金を持っているせいかそれ目的に近づいてくる人間が多かったらしい。

『親は好きだが俺の方が長生きする。だから死ぬ時は1人さ。』

中学3年の卒業時に宗司が俺に言った言葉だ。

茜は自分の力で状況を打開できる強い人だ。

だから宗司に友として認められたのかもしれない。俺は物欲もないしお金にも興味はなかったのでじゃあ俺が看取ってやるかと思ったのを今でも覚えている。

高校生に入った俺たちは変わらずに仲良くしていた。2年生になる直前で彼に恋人ができるまでは彼は少し丸くなっていた。

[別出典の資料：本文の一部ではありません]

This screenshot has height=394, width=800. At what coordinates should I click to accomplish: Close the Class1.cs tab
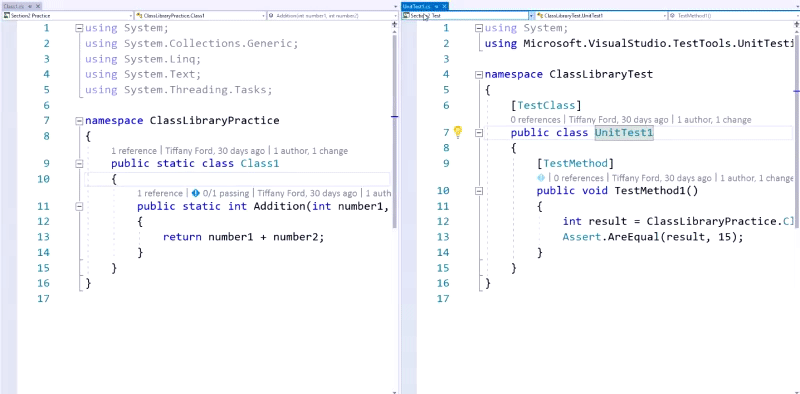[x=38, y=6]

後から聞いた話だ。冷たくしていたがしつこく告白してきたから本気かもしれないと根負けして付き合ったらしい。だが付き合った一週間後には本性が出たらしい。

あっさり別れた彼は恋愛はもういいかなとぼやいていた。その女子は学校で猫をかぶっていた。茜はだからやめとけって言ったのにと呆れていたが直ぐに自分の横に宗司を置いた。

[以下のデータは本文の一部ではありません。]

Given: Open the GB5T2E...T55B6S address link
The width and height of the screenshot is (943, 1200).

そして圧倒的な票数で生徒会長になり、また俺たちを指名した。

宗司は仕方ないなと苦笑いをしながらも茜に従い、俺もそれに従った。

高校三年間はこの2人との生活だけが鮮明に記憶に残っている。いろいろな事があったが俺達は常に一緒に解決した。

卒業式の日、俺は茜に告白された。

頷こうとするとズキリと心が痛む。

そのまま過呼吸になった俺は目を覚ますと宗司の家のソファーにいて隣には茜と宗司がいた。

その目は赤く腫れていた。

申し訳なさに心が痛む。

謝ると付き合えなくても死ぬまで一緒にいると言われた。

俺以外の男と幸せになって欲しいといいかけたところで宗司に殴られた。初めての事だ。

その言葉だけは言うなと怒鳴る宗司は真剣に俺達の事を考えてくれているのがわかった。

だからもう少しだけ待ってほしいと伝えた。

何度も好きだと言おうとしたがその度にフラッシュバックする。

もう何年も同じ事を繰り返していたので正直諦めた。俺がお一人様を貫いているのはそういう理由だ。

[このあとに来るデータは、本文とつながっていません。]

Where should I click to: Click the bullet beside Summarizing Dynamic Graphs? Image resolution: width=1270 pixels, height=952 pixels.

好きな女に好きと言えない体になってしまったのだからお一人様以外の選択肢はなかった。

転機になったのは1人の少女だった。

その女の子は宗司を宗司として見て好きになったらしい。正直驚く。普通なら玉の輿とか少しでも考えるだろう。

推しに似ていたというアドバンテージもあったとは思うがあの宗司があっさり落とされたのを見た結果、俺も心変わりをせざるを得なくなった。

男は度胸ともいう。

好きと言うのはまだ難しい。

だから付き合うかと伝えた。

ちょっと早まったかな?と思う部分もあるがやっぱり好きだしいつかは言いたいなと俺は考えている。